Wednesday, April 27, 2016 3:00pm - 5:00pm
Watson CIT - SWIG Boardroom (CIT241)
CCMB New Concentrators Reception and Honors Thesis presentations:
Samuel Crisanto: "HapROSE A Software Package for Long Range Haplotype Phasing"
Abstract: HapROSE is a software package for Long Range Haplotype Phasing that implements different heuristics for haplotype clustering in order to perform Long Range Phasing. I examine how a model of variable-memory inference proposed by Ron et. al. (1996) compares with the output of a variant which is at the heart of BEAGLE (Browning and Browning 2006). The BEAGLE heuristic adapted the algorithm proposed in the Ron et. al. paper in order to optimize for speed and a finite number of training samples, and is a current gold standard algorithm for this problem. I then implemented the stochastic EM algorithm used by BEAGLE, and compare phasing accuracy between the two heuristics under a number of different conditions. I also explore new methods of inferring the existence of haplotype blocks through the use of tracts in long reads, leveraging state of the art PacBio genome sequencing data and the Positional Burrows Wheeler transform.
Advisor: Sorin Istrail
Abigail Janke: "Structure and dynamics of RNA polymerase II C-terminal domain in complex with cancer-linked FET protein assemblies"
Translocations of FET protein (FUS, EWS, TAF15) low complexity (LC) domains onto transcription factor DNA-binding domains are known to cause cancer (Arvand and Denny,2001; Guipaud et al., 2006; Lessnick and Ladanyi, 2012).
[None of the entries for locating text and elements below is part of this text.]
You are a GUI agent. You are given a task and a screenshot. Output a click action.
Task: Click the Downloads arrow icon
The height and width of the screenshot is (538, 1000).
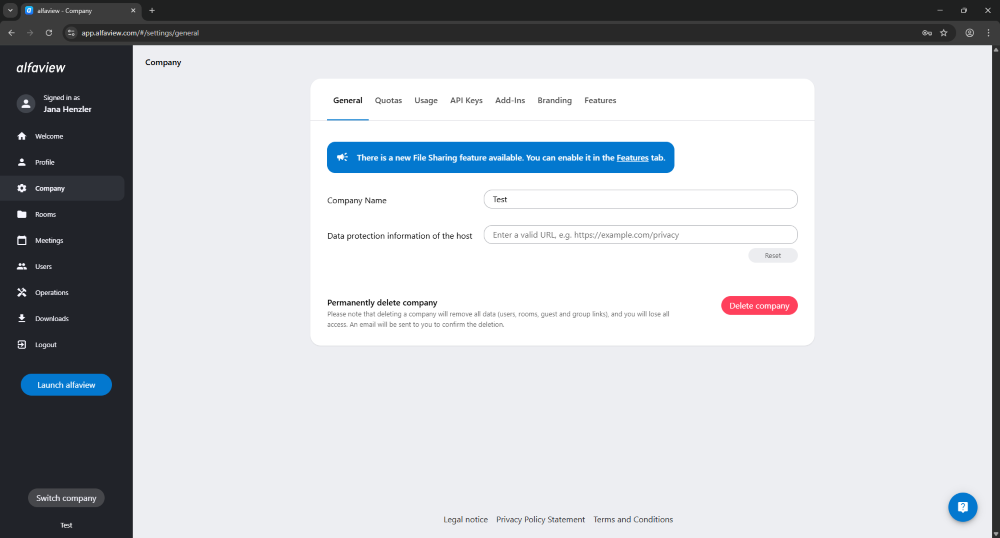(x=22, y=318)

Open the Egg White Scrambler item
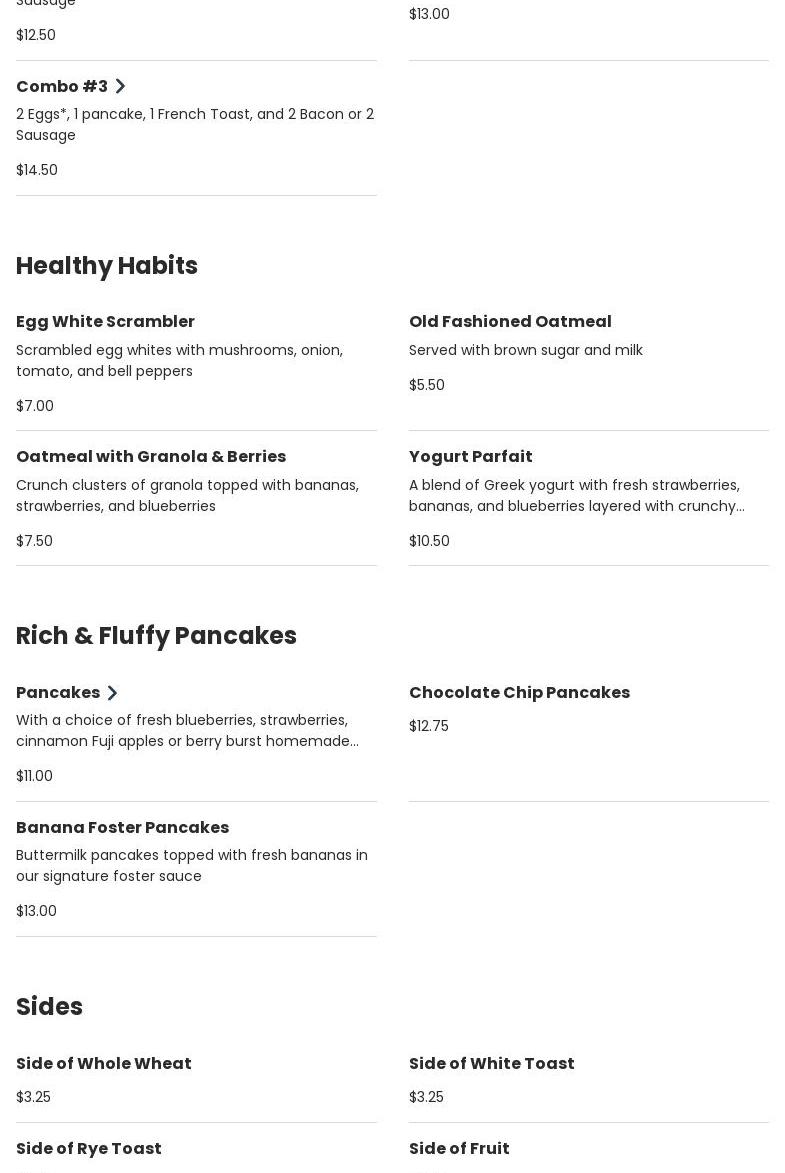105,322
Since FET LC domains are believed to be potent transcriptional activators, FET LC fusions are thought to cause aberrant transcription of genes related to cell growth and survival (Kwon et al., 2013). But what makes FET LC domains such potent transcriptional activators? Various in vitro models have suggested that higher order assemblies of FET LC domains recruit RNA Polymerase II CTD to promoters, leading to formation of the pre-initiation complex (Kwon et al., 2013; Schwartz et al., 2013; Burke et al., 2015). While Kwon et al. have shown that TAF15 LC fibrils recruit the degenerate half of RNA polymerase II carboxy-terminal domain (CTD), structural details of the complex formed between self-assembled FET proteins and the CTD are largely unknown.
Here we detail the first nuclear magnetic resonance (NMR) study of the intact degenerate repeat half of the CTD (CTD27-52). We report (1)H, (15)N backbone resonance assignments as well as key structural and dynamic parameters of CTD27-52, which verify that the unphosphorylated degenerate half of the CTD exists in an entirely disordered conformation. We then characterize the dynamics of the RNA polymerase II CTD27-52 in complex with TAF15 LC fibrils. In the presence of TAF15 LC fibrils, backbone resonances within the first 7 heptads of the degenerate half of RNA polymerase II CTD exhibit heightened transverse relaxation, suggesting increased binding of TAF15 LC fibrils. Our findings help characterize the mechanism by which higher order assemblies of FET LC domains recruit RNA polymerase II CTD, which is critical for understanding the role of FET translocations in cancer. Separately, and perhaps more significantly, our backbone resonance assignments of unphosphorylated CTD27-52 facilitate future investigations of residue-specific interactions between the CTD and numerous transcription initiation factors.
Advisor: Nicolas Fawzi
Daniel Seidman: "LumberTracts: A Method for time Efficient Determination of Identical by Descent Tracts Between Unphased Genotypes"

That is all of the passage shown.